START ENTRIES SUPPLIED

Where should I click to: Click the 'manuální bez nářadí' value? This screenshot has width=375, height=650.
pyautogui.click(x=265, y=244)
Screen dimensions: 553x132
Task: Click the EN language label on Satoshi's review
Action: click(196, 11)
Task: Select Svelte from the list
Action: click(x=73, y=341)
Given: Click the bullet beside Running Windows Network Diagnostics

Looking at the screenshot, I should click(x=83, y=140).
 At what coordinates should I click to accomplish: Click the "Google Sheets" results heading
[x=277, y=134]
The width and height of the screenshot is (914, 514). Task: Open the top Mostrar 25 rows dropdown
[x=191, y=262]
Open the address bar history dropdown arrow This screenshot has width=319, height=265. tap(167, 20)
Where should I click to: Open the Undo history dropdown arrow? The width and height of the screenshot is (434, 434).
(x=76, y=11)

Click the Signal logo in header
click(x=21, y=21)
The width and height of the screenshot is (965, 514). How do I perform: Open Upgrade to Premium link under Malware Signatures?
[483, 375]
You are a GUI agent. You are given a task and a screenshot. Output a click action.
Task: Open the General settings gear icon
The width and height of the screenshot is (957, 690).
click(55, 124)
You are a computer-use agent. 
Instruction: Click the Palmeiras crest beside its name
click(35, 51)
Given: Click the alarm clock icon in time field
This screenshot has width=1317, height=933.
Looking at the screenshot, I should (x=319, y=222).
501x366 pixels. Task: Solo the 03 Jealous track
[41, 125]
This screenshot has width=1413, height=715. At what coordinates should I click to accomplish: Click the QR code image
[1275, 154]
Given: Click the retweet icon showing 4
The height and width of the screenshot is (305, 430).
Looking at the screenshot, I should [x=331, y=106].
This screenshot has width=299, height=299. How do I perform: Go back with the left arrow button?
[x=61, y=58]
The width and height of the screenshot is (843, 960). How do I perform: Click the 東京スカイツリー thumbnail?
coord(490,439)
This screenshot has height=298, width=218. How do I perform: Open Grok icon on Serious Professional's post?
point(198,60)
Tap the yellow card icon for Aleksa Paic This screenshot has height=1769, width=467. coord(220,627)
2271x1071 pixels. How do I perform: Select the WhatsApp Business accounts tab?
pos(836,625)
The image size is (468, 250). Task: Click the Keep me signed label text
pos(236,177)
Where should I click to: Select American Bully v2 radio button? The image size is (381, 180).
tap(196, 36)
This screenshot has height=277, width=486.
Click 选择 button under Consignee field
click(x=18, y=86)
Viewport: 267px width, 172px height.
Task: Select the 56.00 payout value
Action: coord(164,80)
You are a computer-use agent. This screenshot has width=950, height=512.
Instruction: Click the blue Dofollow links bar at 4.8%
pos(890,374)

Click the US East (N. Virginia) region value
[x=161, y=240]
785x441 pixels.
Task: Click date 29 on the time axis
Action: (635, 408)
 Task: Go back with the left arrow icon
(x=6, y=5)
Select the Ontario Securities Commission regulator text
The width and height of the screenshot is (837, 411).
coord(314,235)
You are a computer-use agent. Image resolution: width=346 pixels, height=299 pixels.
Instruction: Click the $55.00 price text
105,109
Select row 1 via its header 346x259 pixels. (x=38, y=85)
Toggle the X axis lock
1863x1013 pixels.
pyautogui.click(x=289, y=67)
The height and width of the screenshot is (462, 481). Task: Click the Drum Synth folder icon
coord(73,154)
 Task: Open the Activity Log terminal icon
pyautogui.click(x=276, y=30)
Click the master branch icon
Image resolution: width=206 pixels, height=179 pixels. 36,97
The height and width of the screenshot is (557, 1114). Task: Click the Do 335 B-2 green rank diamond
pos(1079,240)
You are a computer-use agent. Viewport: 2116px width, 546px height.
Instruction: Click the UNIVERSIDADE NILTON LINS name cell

END ENTRIES SUPPLIED

## AIM OF THE EXERCISE
Nothing should be returned except the lines from the one holding "The height and width of the screenshot is (557, 1114)." through the final line of the listing, exactly as they appear.

## TASK ANSWER
The height and width of the screenshot is (557, 1114). Task: Click the Do 335 B-2 green rank diamond
pos(1079,240)
You are a computer-use agent. Viewport: 2116px width, 546px height.
Instruction: Click the UNIVERSIDADE NILTON LINS name cell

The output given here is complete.